When a question is asked on this forum, it’s very common that a member of the team forwards to the expert of the considered topic, commenting something like cc @sebavan , cc @RaananW or cc @Deltakosh etc… And that had me curious about who has worked on which part of the repo :grin:


Yesterday night, playing with parsing the whole git repository with a Python script, I ended up with some funny stats based on the git blame of each file of the source !

So, here it is, have fun ! :arrow_right: BabylonJS Repository Viewer :arrow_left:

It’s 100% using BabylonJS of course, GUI included :slight_smile:


A few comments about the structure :

  • It’s based on the HEAD of master on the official repo
  • It’s using only the files inside /src/ folder of each subfodler. Any other file is not considered (for now…)
  • It’s computed using the git blame of each file :
    • Considering that git blame gives commit hash and user of each line of a file, it means that if commit B replaces a line of commit A, then commit A doesn’t exist anymore for this line.
    • To make it simple, any code from the past which as been deleted is not considered, which is why the total ammount of commits is arround 16k while the official repos claims about 43k commits
    • It’s the same on a user stat : commit count is only referring to existing lines in the current state of the master HEAD
    • To sum it up, it’s not perfect, the last commit to edit a line (ex : linting) takes the line for the stat regardless of the past
    • The profile pictures are directly loaded from Github at run time (my python script retrieved the Github user and avatar direct URL using the commit hash and some Github API requests)

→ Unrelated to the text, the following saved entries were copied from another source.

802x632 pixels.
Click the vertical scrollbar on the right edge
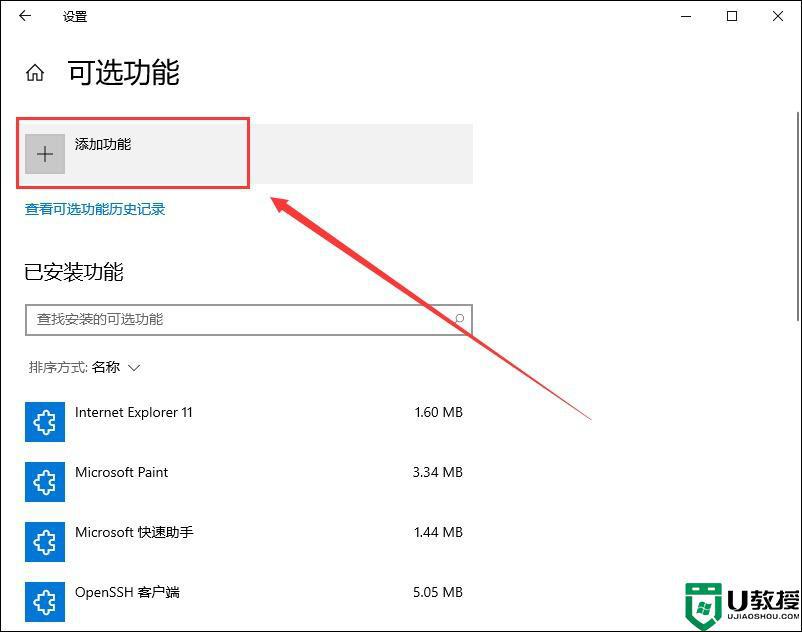796,300
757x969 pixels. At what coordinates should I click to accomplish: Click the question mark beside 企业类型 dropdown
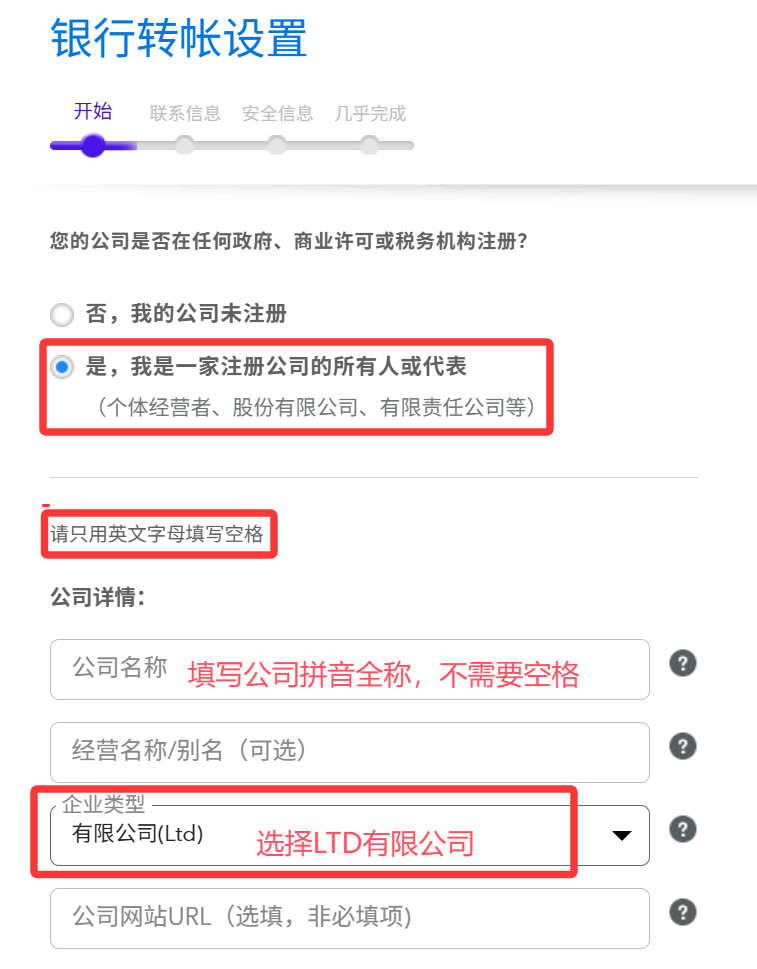tap(683, 829)
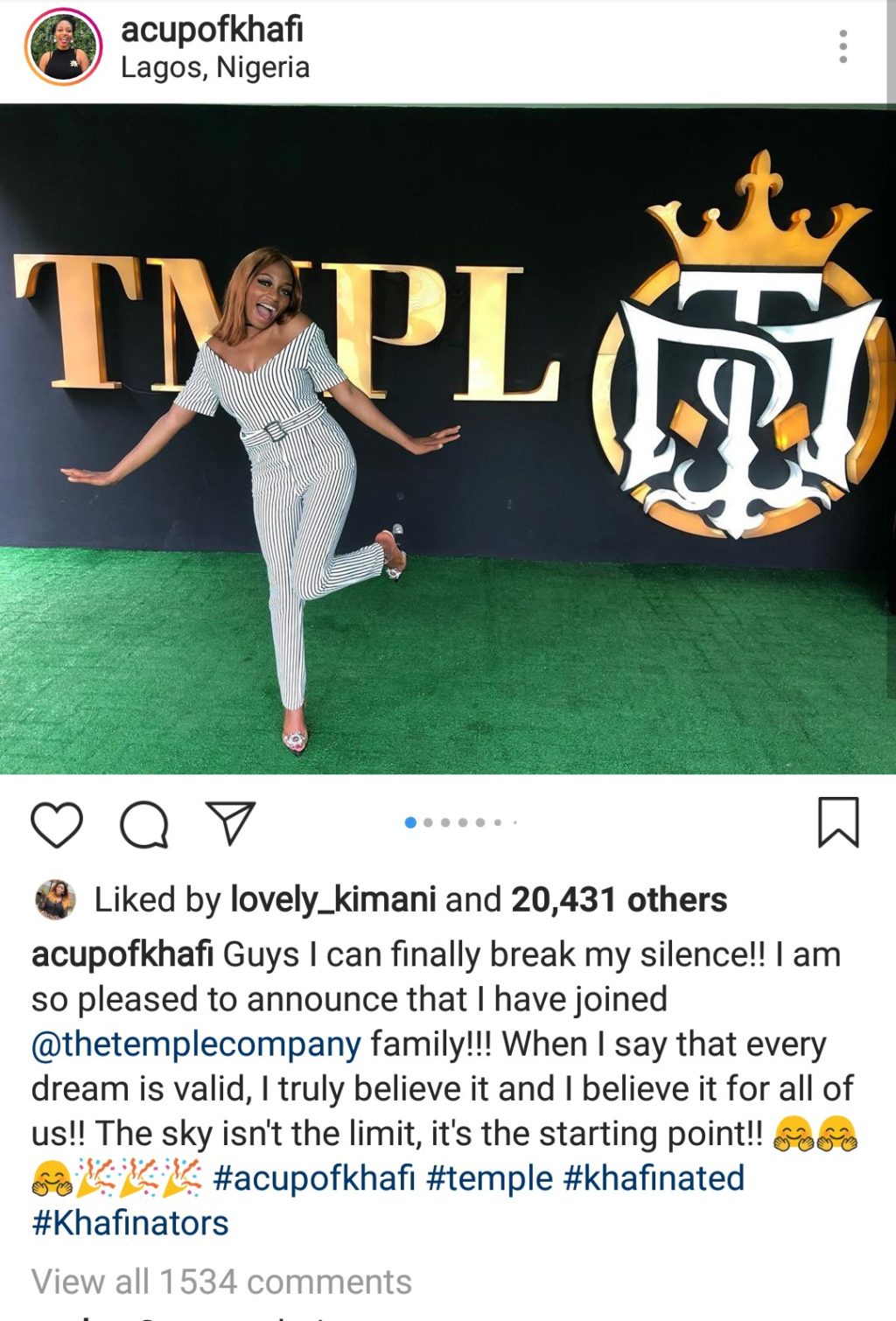The width and height of the screenshot is (896, 1321).
Task: Tap the TMPL photo in carousel
Action: (448, 439)
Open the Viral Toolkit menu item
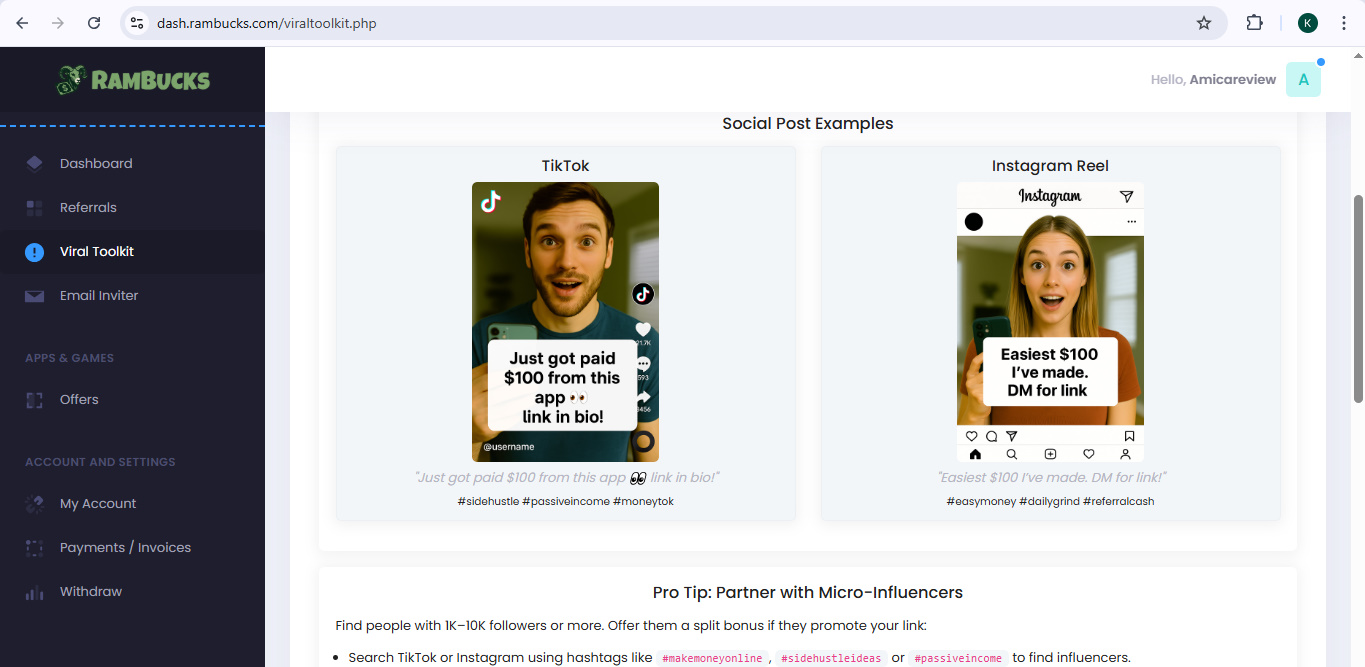1365x667 pixels. click(97, 252)
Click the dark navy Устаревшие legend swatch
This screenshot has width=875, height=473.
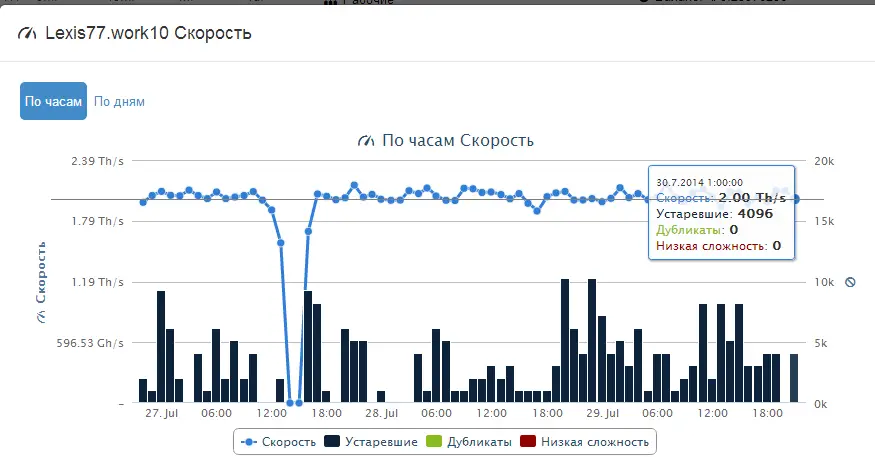tap(332, 441)
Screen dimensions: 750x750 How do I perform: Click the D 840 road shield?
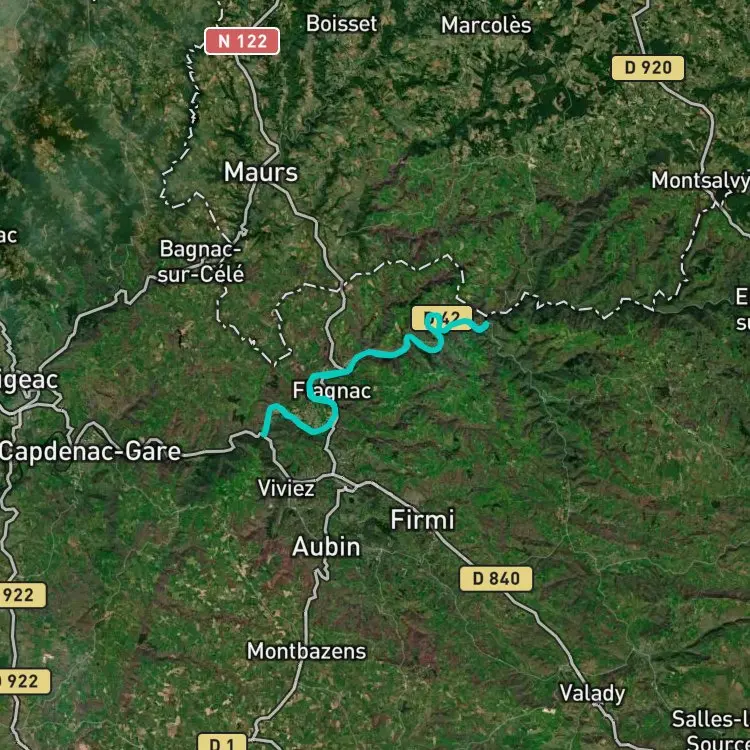click(496, 579)
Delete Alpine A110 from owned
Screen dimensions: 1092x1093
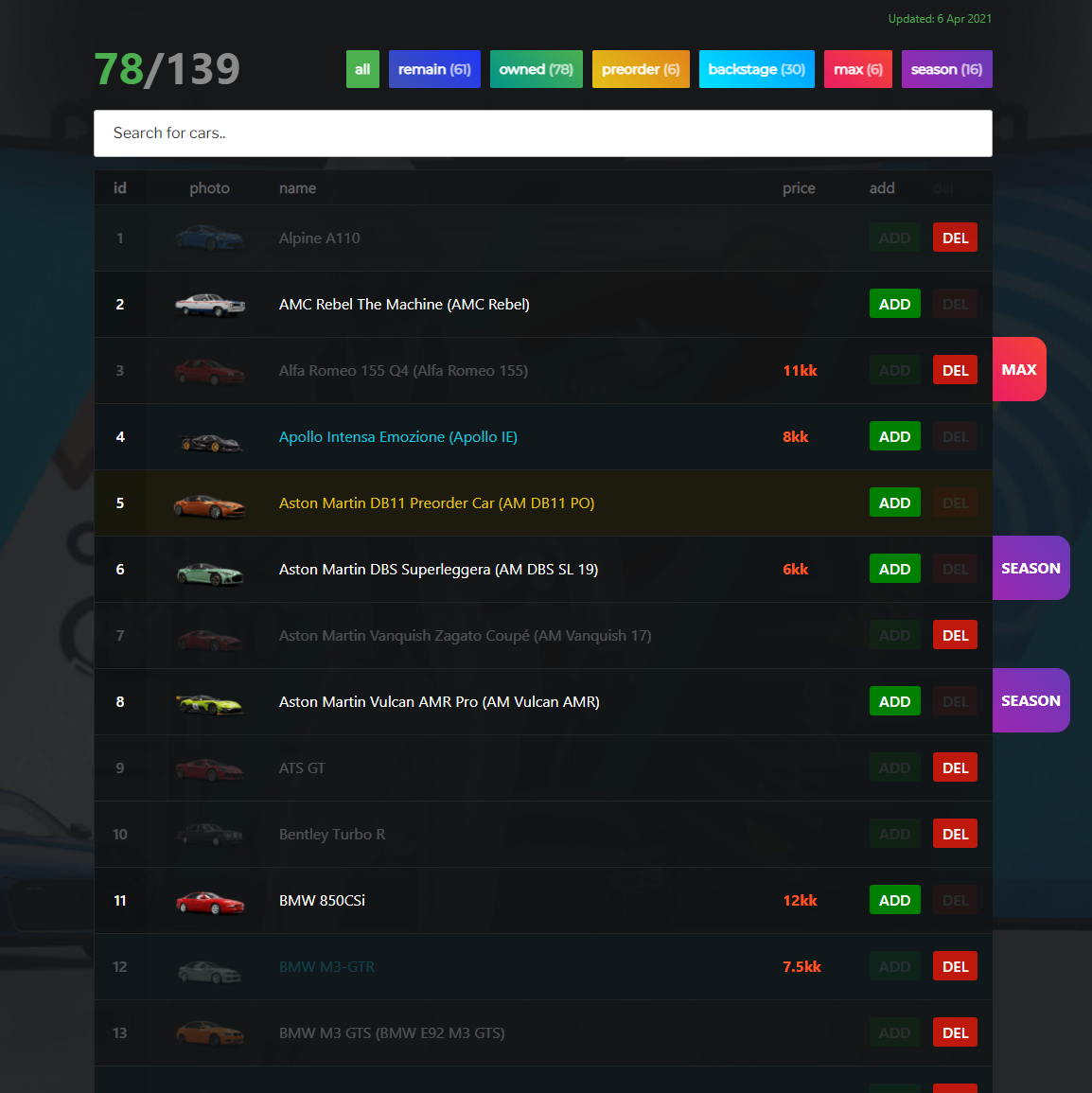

I Already like the tool :grin:
For example : issue with XR, and wonder who are the bosses of XR ? Just click the XR folder, and BOOM :

You have the list of the 29 contributors :stuck_out_tongue:
Also, a click on a user opens its commit history on the Github official repo


I hope you will like this little tribute to this awesome team and it’s impressive work ! :slight_smile:
++
Tricotou

17 Likes

Ahah that is a nice view !!! but please refrain on ever tagging us as we prefer to do it within the team. It can help us to be mindful of vacations and such :slight_smile:

Ah yes, no worries, the goal of this project was to have a look on contributions per project, but it was not meant to ping the right person each time we have a question :slight_smile: I let you guys do this within the team !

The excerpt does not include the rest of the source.